Insulating and Semiconducting Glasses

A review of principle topical issues on the basic science of glasses and amorphous thin-films. It also includes select applications of these materials in current and evolving technologies, including optical recording, imaging, solar cells, battery technology and field-emission displays. The glass systems of interest include oxides, chalcogenides and chalcohalides of the group III, IV and V elements, as well as amorphous thin-films of the group IV elements. Glass formation in covalent melts can be understood in terms of new ideas based on constraint counting algorithms which have led to the fragile-strong classification and to the concept of rigidity transition.
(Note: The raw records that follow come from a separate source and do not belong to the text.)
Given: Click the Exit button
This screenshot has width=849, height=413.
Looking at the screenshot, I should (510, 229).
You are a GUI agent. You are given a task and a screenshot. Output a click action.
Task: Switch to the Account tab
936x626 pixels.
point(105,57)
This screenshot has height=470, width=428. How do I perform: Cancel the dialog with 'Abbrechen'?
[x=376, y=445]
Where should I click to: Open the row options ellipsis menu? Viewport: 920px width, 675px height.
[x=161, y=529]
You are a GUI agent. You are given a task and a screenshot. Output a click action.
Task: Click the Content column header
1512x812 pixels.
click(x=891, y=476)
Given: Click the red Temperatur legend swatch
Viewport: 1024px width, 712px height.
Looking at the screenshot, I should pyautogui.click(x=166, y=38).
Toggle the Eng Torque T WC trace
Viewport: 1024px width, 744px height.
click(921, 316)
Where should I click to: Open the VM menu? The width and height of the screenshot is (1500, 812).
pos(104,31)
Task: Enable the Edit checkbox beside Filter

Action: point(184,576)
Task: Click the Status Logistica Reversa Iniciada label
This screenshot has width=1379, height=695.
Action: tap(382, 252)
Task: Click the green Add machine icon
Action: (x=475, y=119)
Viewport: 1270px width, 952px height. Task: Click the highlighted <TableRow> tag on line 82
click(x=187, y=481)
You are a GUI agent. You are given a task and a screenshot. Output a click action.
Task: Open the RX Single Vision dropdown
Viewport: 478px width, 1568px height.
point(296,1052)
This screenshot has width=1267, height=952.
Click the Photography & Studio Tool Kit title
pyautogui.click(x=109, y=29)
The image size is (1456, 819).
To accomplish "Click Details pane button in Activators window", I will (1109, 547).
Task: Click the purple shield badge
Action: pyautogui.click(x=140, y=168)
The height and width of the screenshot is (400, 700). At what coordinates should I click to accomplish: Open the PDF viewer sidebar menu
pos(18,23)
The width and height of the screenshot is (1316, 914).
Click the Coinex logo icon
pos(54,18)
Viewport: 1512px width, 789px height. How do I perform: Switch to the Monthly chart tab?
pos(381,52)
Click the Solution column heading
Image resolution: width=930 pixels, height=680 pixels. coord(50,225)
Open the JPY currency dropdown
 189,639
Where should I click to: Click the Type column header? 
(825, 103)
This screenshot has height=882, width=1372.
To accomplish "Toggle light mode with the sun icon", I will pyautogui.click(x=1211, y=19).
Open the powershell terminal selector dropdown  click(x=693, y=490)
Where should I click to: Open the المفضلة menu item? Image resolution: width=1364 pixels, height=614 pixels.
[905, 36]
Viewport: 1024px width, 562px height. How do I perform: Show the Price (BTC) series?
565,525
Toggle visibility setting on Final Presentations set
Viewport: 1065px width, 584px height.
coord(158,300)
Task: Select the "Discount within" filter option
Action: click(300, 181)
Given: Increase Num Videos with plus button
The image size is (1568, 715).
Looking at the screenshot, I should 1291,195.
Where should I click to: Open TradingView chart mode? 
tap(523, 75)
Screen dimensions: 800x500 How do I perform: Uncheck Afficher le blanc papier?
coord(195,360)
Vibrational excitations and characterization of the atomic scale structure at various length scales are addressed by an array of experimental probes, including X-ray and neutron scattering, Brillouin scattering, Raman scattering and infrared reflectance, solid state nuclear magnetic resonance, nuclear quadrupole resonance and Mossbauer spectroscopy. Chapters are also devoted to the physics of electronic transport in amorphous materials, to the physics of tunnelling states in crystalline and amorphous solids, and the physics of light-induced effects in glasses. In addition, a chapter is devoted to the rapidly-evolving field of numerical simulations of disordered systems by computer modelling. Each of these topics is discussed by experts who have made contributions to the field.